→ Data:
**********

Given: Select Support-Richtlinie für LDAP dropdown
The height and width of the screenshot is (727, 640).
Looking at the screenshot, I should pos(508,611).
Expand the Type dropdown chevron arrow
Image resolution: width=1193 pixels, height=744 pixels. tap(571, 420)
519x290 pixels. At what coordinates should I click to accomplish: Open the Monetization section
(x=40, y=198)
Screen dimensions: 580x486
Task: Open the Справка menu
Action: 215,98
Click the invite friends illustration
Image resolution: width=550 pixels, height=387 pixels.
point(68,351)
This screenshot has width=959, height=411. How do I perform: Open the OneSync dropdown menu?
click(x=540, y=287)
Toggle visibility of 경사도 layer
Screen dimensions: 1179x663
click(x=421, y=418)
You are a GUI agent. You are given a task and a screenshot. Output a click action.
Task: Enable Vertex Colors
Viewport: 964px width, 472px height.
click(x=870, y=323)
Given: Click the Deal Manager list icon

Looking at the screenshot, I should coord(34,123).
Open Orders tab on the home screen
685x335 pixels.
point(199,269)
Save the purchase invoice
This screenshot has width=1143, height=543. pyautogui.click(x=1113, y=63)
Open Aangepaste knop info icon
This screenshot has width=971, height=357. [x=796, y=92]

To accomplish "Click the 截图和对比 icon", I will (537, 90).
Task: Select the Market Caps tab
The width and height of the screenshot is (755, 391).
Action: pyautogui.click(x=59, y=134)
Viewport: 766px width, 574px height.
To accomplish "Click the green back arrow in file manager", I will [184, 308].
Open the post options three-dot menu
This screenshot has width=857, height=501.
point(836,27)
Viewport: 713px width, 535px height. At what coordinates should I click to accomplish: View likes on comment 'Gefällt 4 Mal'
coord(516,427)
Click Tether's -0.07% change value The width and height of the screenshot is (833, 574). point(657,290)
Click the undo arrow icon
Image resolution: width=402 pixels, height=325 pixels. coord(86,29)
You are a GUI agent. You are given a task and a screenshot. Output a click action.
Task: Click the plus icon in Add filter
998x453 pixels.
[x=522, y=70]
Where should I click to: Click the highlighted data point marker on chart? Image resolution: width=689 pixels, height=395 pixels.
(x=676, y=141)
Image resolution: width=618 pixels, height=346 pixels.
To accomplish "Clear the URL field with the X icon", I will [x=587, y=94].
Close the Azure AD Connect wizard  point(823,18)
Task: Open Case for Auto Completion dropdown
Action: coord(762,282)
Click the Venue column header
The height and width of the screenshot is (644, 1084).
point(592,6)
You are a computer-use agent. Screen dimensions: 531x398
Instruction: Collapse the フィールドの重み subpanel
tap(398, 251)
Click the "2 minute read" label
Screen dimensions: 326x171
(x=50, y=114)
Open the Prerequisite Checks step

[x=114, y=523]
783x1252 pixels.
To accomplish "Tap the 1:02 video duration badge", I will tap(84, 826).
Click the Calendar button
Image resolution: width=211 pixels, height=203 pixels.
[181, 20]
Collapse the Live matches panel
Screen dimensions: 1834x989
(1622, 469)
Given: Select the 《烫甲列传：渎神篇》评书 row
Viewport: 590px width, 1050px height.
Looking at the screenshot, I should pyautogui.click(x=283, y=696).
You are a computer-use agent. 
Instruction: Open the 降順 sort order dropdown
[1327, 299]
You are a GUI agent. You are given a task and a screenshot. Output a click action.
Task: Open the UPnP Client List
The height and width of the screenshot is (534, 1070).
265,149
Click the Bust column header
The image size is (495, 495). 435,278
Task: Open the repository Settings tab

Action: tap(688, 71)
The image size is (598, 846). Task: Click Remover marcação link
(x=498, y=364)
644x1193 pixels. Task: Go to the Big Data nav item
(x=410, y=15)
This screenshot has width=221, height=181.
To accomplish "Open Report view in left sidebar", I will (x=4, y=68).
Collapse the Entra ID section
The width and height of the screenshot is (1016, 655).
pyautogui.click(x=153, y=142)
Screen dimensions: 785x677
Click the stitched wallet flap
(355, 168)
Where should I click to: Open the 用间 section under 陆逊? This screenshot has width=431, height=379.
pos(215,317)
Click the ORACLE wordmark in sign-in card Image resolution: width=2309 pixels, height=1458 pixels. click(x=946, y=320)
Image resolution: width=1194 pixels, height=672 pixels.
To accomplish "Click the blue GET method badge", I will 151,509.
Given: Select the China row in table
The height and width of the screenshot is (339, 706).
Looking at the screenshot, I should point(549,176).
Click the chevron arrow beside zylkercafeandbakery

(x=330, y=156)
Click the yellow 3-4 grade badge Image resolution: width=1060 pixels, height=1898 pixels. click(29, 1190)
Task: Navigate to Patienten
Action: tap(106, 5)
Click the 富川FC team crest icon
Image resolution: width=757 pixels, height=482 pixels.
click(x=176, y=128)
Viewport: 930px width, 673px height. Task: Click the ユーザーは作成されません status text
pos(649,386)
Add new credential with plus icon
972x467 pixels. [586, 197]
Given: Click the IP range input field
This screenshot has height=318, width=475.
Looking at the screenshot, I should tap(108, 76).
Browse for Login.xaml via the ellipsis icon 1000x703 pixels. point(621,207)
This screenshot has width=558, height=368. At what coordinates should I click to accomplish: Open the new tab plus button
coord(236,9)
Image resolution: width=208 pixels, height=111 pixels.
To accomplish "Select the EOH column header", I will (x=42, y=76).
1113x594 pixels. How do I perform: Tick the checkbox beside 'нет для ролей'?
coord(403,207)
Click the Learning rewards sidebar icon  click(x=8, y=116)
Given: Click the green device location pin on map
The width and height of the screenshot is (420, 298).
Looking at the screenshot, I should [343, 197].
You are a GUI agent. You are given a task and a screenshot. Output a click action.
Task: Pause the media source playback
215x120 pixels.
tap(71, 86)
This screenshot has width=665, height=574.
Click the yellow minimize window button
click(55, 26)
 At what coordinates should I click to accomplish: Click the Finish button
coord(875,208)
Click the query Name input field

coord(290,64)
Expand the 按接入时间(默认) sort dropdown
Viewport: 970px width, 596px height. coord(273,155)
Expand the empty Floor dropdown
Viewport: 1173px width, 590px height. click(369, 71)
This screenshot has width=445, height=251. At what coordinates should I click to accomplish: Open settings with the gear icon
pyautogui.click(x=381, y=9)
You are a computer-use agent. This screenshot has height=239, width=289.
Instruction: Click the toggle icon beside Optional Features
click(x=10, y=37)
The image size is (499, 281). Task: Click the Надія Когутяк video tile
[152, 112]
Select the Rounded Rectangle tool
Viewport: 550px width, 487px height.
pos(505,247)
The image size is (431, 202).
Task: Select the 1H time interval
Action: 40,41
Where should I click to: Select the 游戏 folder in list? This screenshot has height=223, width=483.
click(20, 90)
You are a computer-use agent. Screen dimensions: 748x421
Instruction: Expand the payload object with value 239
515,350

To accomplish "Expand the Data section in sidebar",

**********

→ What is being asked: Arrange every line of the items above as a Markdown table with two columns, Row and Line, numbering each row and leaving out blank lines.

→ Response:
| Row | Line |
|---|---|
| 1 | Given: Select Support-Richtlinie für LDAP dropdown |
| 2 | The height and width of the screenshot is (727, 640). |
| 3 | Looking at the screenshot, I should pos(508,611). |
| 4 | Expand the Type dropdown chevron arrow |
| 5 | Image resolution: width=1193 pixels, height=744 pixels. tap(571, 420) |
| 6 | 519x290 pixels. At what coordinates should I click to accomplish: Open the Monetization section |
| 7 | (x=40, y=198) |
| 8 | Screen dimensions: 580x486 |
| 9 | Task: Open the Справка menu |
| 10 | Action: 215,98 |
| 11 | Click the invite friends illustration |
| 12 | Image resolution: width=550 pixels, height=387 pixels. |
| 13 | point(68,351) |
| 14 | This screenshot has width=959, height=411. How do I perform: Open the OneSync dropdown menu? |
| 15 | click(x=540, y=287) |
| 16 | Toggle visibility of 경사도 layer |
| 17 | Screen dimensions: 1179x663 |
| 18 | click(x=421, y=418) |
| 19 | You are a GUI agent. You are given a task and a screenshot. Output a click action. |
| 20 | Task: Enable Vertex Colors |
| 21 | Viewport: 964px width, 472px height. |
| 22 | click(x=870, y=323) |
| 23 | Given: Click the Deal Manager list icon |
| 24 | Looking at the screenshot, I should coord(34,123). |
| 25 | Open Orders tab on the home screen |
| 26 | 685x335 pixels. |
| 27 | point(199,269) |
| 28 | Save the purchase invoice |
| 29 | This screenshot has width=1143, height=543. pyautogui.click(x=1113, y=63) |
| 30 | Open Aangepaste knop info icon |
| 31 | This screenshot has width=971, height=357. [x=796, y=92] |
| 32 | To accomplish "Click the 截图和对比 icon", I will (537, 90). |
| 33 | Task: Select the Market Caps tab |
| 34 | The width and height of the screenshot is (755, 391). |
| 35 | Action: pyautogui.click(x=59, y=134) |
| 36 | Viewport: 766px width, 574px height. |
| 37 | To accomplish "Click the green back arrow in file manager", I will [184, 308]. |
| 38 | Open the post options three-dot menu |
| 39 | This screenshot has width=857, height=501. |
| 40 | point(836,27) |
| 41 | Viewport: 713px width, 535px height. At what coordinates should I click to accomplish: View likes on comment 'Gefällt 4 Mal' |
| 42 | coord(516,427) |
| 43 | Click Tether's -0.07% change value The width and height of the screenshot is (833, 574). point(657,290) |
| 44 | Click the undo arrow icon |
| 45 | Image resolution: width=402 pixels, height=325 pixels. coord(86,29) |
| 46 | You are a GUI agent. You are given a task and a screenshot. Output a click action. |
| 47 | Task: Click the plus icon in Add filter |
| 48 | 998x453 pixels. |
| 49 | [x=522, y=70] |
| 50 | Where should I click to: Click the highlighted data point marker on chart? Image resolution: width=689 pixels, height=395 pixels. |
| 51 | (x=676, y=141) |
| 52 | Image resolution: width=618 pixels, height=346 pixels. |
| 53 | To accomplish "Clear the URL field with the X icon", I will [x=587, y=94]. |
| 54 | Close the Azure AD Connect wizard  point(823,18) |
| 55 | Task: Open Case for Auto Completion dropdown |
| 56 | Action: coord(762,282) |
| 57 | Click the Venue column header |
| 58 | The height and width of the screenshot is (644, 1084). |
| 59 | point(592,6) |
| 60 | You are a computer-use agent. Screen dimensions: 531x398 |
| 61 | Instruction: Collapse the フィールドの重み subpanel |
| 62 | tap(398, 251) |
| 63 | Click the "2 minute read" label |
| 64 | Screen dimensions: 326x171 |
| 65 | (x=50, y=114) |
| 66 | Open the Prerequisite Checks step |
| 67 | [x=114, y=523] |
| 68 | 783x1252 pixels. |
| 69 | To accomplish "Tap the 1:02 video duration badge", I will tap(84, 826). |
| 70 | Click the Calendar button |
| 71 | Image resolution: width=211 pixels, height=203 pixels. |
| 72 | [181, 20] |
| 73 | Collapse the Live matches panel |
| 74 | Screen dimensions: 1834x989 |
| 75 | (1622, 469) |
| 76 | Given: Select the 《烫甲列传：渎神篇》评书 row |
| 77 | Viewport: 590px width, 1050px height. |
| 78 | Looking at the screenshot, I should pyautogui.click(x=283, y=696). |
| 79 | You are a computer-use agent.  |
| 80 | Instruction: Open the 降順 sort order dropdown |
| 81 | [1327, 299] |
| 82 | You are a GUI agent. You are given a task and a screenshot. Output a click action. |
| 83 | Task: Open the UPnP Client List |
| 84 | The height and width of the screenshot is (534, 1070). |
| 85 | 265,149 |
| 86 | Click the Bust column header |
| 87 | The image size is (495, 495). 435,278 |
| 88 | Task: Open the repository Settings tab |
| 89 | Action: tap(688, 71) |
| 90 | The image size is (598, 846). Task: Click Remover marcação link |
| 91 | (x=498, y=364) |
| 92 | 644x1193 pixels. Task: Go to the Big Data nav item |
| 93 | (x=410, y=15) |
| 94 | This screenshot has width=221, height=181. |
| 95 | To accomplish "Open Report view in left sidebar", I will (x=4, y=68). |
| 96 | Collapse the Entra ID section |
| 97 | The width and height of the screenshot is (1016, 655). |
| 98 | pyautogui.click(x=153, y=142) |
| 99 | Screen dimensions: 785x677 |
| 100 | Click the stitched wallet flap |
| 101 | (355, 168) |
| 102 | Where should I click to: Open the 用间 section under 陆逊? This screenshot has width=431, height=379. |
| 103 | pos(215,317) |
| 104 | Click the ORACLE wordmark in sign-in card Image resolution: width=2309 pixels, height=1458 pixels. click(x=946, y=320) |
| 105 | Image resolution: width=1194 pixels, height=672 pixels. |
| 106 | To accomplish "Click the blue GET method badge", I will 151,509. |
| 107 | Given: Select the China row in table |
| 108 | The height and width of the screenshot is (339, 706). |
| 109 | Looking at the screenshot, I should point(549,176). |
| 110 | Click the chevron arrow beside zylkercafeandbakery |
| 111 | (x=330, y=156) |
| 112 | Click the yellow 3-4 grade badge Image resolution: width=1060 pixels, height=1898 pixels. click(29, 1190) |
| 113 | Task: Navigate to Patienten |
| 114 | Action: tap(106, 5) |
| 115 | Click the 富川FC team crest icon |
| 116 | Image resolution: width=757 pixels, height=482 pixels. |
| 117 | click(x=176, y=128) |
| 118 | Viewport: 930px width, 673px height. Task: Click the ユーザーは作成されません status text |
| 119 | pos(649,386) |
| 120 | Add new credential with plus icon |
| 121 | 972x467 pixels. [586, 197] |
| 122 | Given: Click the IP range input field |
| 123 | This screenshot has height=318, width=475. |
| 124 | Looking at the screenshot, I should tap(108, 76). |
| 125 | Browse for Login.xaml via the ellipsis icon 1000x703 pixels. point(621,207) |
| 126 | This screenshot has width=558, height=368. At what coordinates should I click to accomplish: Open the new tab plus button |
| 127 | coord(236,9) |
| 128 | Image resolution: width=208 pixels, height=111 pixels. |
| 129 | To accomplish "Select the EOH column header", I will (x=42, y=76). |
| 130 | 1113x594 pixels. How do I perform: Tick the checkbox beside 'нет для ролей'? |
| 131 | coord(403,207) |
| 132 | Click the Learning rewards sidebar icon  click(x=8, y=116) |
| 133 | Given: Click the green device location pin on map |
| 134 | The width and height of the screenshot is (420, 298). |
| 135 | Looking at the screenshot, I should [343, 197]. |
| 136 | You are a GUI agent. You are given a task and a screenshot. Output a click action. |
| 137 | Task: Pause the media source playback |
| 138 | 215x120 pixels. |
| 139 | tap(71, 86) |
| 140 | This screenshot has width=665, height=574. |
| 141 | Click the yellow minimize window button |
| 142 | click(55, 26) |
| 143 |  At what coordinates should I click to accomplish: Click the Finish button |
| 144 | coord(875,208) |
| 145 | Click the query Name input field |
| 146 | coord(290,64) |
| 147 | Expand the 按接入时间(默认) sort dropdown |
| 148 | Viewport: 970px width, 596px height. coord(273,155) |
| 149 | Expand the empty Floor dropdown |
| 150 | Viewport: 1173px width, 590px height. click(369, 71) |
| 151 | This screenshot has width=445, height=251. At what coordinates should I click to accomplish: Open settings with the gear icon |
| 152 | pyautogui.click(x=381, y=9) |
| 153 | You are a computer-use agent. This screenshot has height=239, width=289. |
| 154 | Instruction: Click the toggle icon beside Optional Features |
| 155 | click(x=10, y=37) |
| 156 | The image size is (499, 281). Task: Click the Надія Когутяк video tile |
| 157 | [152, 112] |
| 158 | Select the Rounded Rectangle tool |
| 159 | Viewport: 550px width, 487px height. |
| 160 | pos(505,247) |
| 161 | The image size is (431, 202). |
| 162 | Task: Select the 1H time interval |
| 163 | Action: 40,41 |
| 164 | Where should I click to: Select the 游戏 folder in list? This screenshot has height=223, width=483. |
| 165 | click(20, 90) |
| 166 | You are a computer-use agent. Screen dimensions: 748x421 |
| 167 | Instruction: Expand the payload object with value 239 |
| 168 | 515,350 |
| 169 | To accomplish "Expand the Data section in sidebar", |